Document Type : Original Article

Authors

1 department of water engineering, Razi University

2 Associated professor, Razi univercity, Kermanshah, Iran.

3 Department of water engineering, Razi University

Abstract

Background and Objectives: Proper design of technical and hydraulic parameters plays an essential role in the success of a pressurized irrigation or urban water distribution project and its economy. Therefore, engineers should be able to select the best solution in different stages in terms of design, construction, maintenance and operation according to the existing limitations and make the necessary decisions.The ultimate objective of such decisions is to minimize costs or maximize benefits by considering limitations.The objectives defined for each system may be different but it is certain that in today's engineering world, one-sided objectives are never defined.Today, meta-exploration optimization methods for the optimal design of irrigation and water supply networks have been considered.It is not possible to compare one-objective and two-objective methods in appearance. But in the two-objective method, one of the objectives is defined in such a way that it eventually goes to zero this comparison is possible.
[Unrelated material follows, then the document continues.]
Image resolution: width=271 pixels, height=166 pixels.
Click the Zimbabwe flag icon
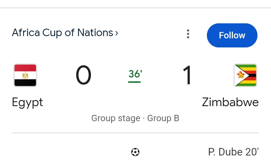click(245, 75)

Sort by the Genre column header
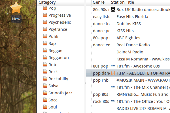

Materials and Methods: Hence in the present study, the optimal design of a pressurized network with one-objective binary genetic algorithm and two- objective NSGAII has been done.Genetic algorithm is a method that evaluates different designs through trial and error with analogy criteria and maintains the best designs and eventually achieves the proper design. Multi-objective optimization is a sub-branch of the MCDM multi-criteria decision-making set that takes place among an unlimited set of possible solutions. In such cases unlike single-objective optimization problems, due to the existence of several conflicting goals, a set of answers is obtained instead of just one answer. In order to compare the two methods in terms of accuracy of results and speed of calculations the second objective function in NSGA-II was defined as the sum of the pressure deficiencies in the network. Observance of minimum pressure constraints in the network causes the value of this objective function to reach zero and the results of the two methods are comparable. In order to analyze the network and obtain the pipe flow and pressure in the system nodes, the matrix shape of the gradient method was used. Computer code was developed for single-objective (GA) and multi-objective (NSGAII) optimization methods in VB programming environment. Also, the simulation code according to the matrix shape of the gradient method was prepared in this programming environment. Finally, All the codes were linked to each other.
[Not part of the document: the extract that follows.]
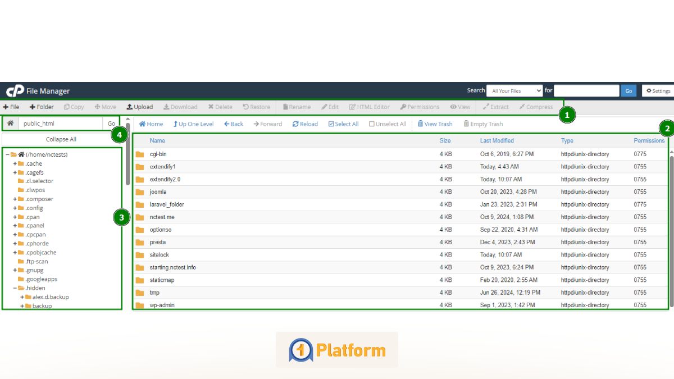Click the public_html path input field
This screenshot has height=379, width=674.
click(62, 123)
Result: In order to validate the NSGA-II developed cod, its ability to solve several constrained and none- constrained multi-objective mathematical problems was proposed. The results showed that there is a very good agreement between the results of the present model and the results presented by previous researchers. In order to validate the genetic algorithm model, the model was used to solve the linear and nonlinear constrained optimizations problems that have analytical solutions. it has been shown that the results obtained from the model are exactly equal to the results of analytical solutions. After verifying the prepared codes from a programming point of view, a proposed two-loop network consisting of 7 pipes and 8 nodes whit one earth reservoir was designed with both GA and NSGA-II algorithms. The result showed, estimated cost of implementing the studied network by tow method was the same and with a difference of less than 1%, while the cost of calculations in NSGA-II method was estimated to be about 2% of the genetic algorithm method. That is, the time to reach the optimal answer in NSGA-II method is 50 times faster than GA method.

Conclusion: Given that the cost of calculations in the NSGA-II method is much lower than the GA method, the use of this method to optimal design of water presuurized network is recommended, Provided that in this method the second objective function is defined in such a way that if all the constraints are observed, its value will be close to zero. For this purpose, the objective function of the sum of pressure deficiencies Was deemed appropriate.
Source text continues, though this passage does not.